▶ [The problem]
Reproduce all records word for word.

***** Dataset records

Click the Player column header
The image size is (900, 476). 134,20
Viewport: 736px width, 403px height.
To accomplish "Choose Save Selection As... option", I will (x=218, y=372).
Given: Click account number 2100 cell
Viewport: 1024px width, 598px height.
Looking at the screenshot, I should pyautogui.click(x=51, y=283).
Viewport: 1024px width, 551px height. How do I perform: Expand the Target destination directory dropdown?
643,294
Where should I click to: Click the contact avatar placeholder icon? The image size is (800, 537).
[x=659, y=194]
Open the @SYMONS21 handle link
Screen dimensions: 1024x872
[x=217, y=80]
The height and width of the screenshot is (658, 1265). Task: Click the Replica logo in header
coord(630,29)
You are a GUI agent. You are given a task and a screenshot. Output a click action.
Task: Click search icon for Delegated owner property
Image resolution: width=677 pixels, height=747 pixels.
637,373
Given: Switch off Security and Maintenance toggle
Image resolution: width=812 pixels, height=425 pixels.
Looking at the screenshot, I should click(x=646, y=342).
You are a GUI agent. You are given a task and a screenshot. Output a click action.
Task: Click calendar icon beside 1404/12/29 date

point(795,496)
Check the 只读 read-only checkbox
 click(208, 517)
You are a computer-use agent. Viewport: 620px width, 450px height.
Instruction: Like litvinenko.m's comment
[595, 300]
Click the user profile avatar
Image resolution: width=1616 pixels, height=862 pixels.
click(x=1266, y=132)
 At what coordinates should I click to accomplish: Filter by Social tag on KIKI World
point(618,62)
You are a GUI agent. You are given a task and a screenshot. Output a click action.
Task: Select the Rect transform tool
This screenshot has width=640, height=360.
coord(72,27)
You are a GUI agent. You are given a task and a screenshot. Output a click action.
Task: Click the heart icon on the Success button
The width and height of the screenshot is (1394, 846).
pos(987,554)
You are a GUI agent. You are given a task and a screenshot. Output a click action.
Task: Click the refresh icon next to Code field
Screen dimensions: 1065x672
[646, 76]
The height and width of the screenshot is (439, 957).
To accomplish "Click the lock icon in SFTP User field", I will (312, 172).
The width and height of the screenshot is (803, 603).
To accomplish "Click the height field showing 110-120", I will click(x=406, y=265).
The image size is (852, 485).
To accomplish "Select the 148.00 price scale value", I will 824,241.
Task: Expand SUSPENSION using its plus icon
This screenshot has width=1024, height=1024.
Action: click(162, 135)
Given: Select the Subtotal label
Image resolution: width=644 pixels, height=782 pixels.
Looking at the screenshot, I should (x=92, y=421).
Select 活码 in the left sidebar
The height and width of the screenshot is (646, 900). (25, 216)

**********

▶ [Finished exercise]
Click the Player column header
The image size is (900, 476). 134,20
Viewport: 736px width, 403px height.
To accomplish "Choose Save Selection As... option", I will (x=218, y=372).
Given: Click account number 2100 cell
Viewport: 1024px width, 598px height.
Looking at the screenshot, I should pyautogui.click(x=51, y=283).
Viewport: 1024px width, 551px height. How do I perform: Expand the Target destination directory dropdown?
643,294
Where should I click to: Click the contact avatar placeholder icon? The image size is (800, 537).
[x=659, y=194]
Open the @SYMONS21 handle link
Screen dimensions: 1024x872
[x=217, y=80]
The height and width of the screenshot is (658, 1265). Task: Click the Replica logo in header
coord(630,29)
You are a GUI agent. You are given a task and a screenshot. Output a click action.
Task: Click search icon for Delegated owner property
Image resolution: width=677 pixels, height=747 pixels.
637,373
Given: Switch off Security and Maintenance toggle
Image resolution: width=812 pixels, height=425 pixels.
Looking at the screenshot, I should click(x=646, y=342).
You are a GUI agent. You are given a task and a screenshot. Output a click action.
Task: Click calendar icon beside 1404/12/29 date

point(795,496)
Check the 只读 read-only checkbox
 click(208, 517)
You are a computer-use agent. Viewport: 620px width, 450px height.
Instruction: Like litvinenko.m's comment
[595, 300]
Click the user profile avatar
Image resolution: width=1616 pixels, height=862 pixels.
click(x=1266, y=132)
 At what coordinates should I click to accomplish: Filter by Social tag on KIKI World
point(618,62)
You are a GUI agent. You are given a task and a screenshot. Output a click action.
Task: Select the Rect transform tool
This screenshot has width=640, height=360.
coord(72,27)
You are a GUI agent. You are given a task and a screenshot. Output a click action.
Task: Click the heart icon on the Success button
The width and height of the screenshot is (1394, 846).
pos(987,554)
You are a GUI agent. You are given a task and a screenshot. Output a click action.
Task: Click the refresh icon next to Code field
Screen dimensions: 1065x672
[646, 76]
The height and width of the screenshot is (439, 957).
To accomplish "Click the lock icon in SFTP User field", I will (312, 172).
The width and height of the screenshot is (803, 603).
To accomplish "Click the height field showing 110-120", I will click(x=406, y=265).
The image size is (852, 485).
To accomplish "Select the 148.00 price scale value", I will 824,241.
Task: Expand SUSPENSION using its plus icon
This screenshot has width=1024, height=1024.
Action: click(162, 135)
Given: Select the Subtotal label
Image resolution: width=644 pixels, height=782 pixels.
Looking at the screenshot, I should (x=92, y=421).
Select 活码 in the left sidebar
The height and width of the screenshot is (646, 900). (25, 216)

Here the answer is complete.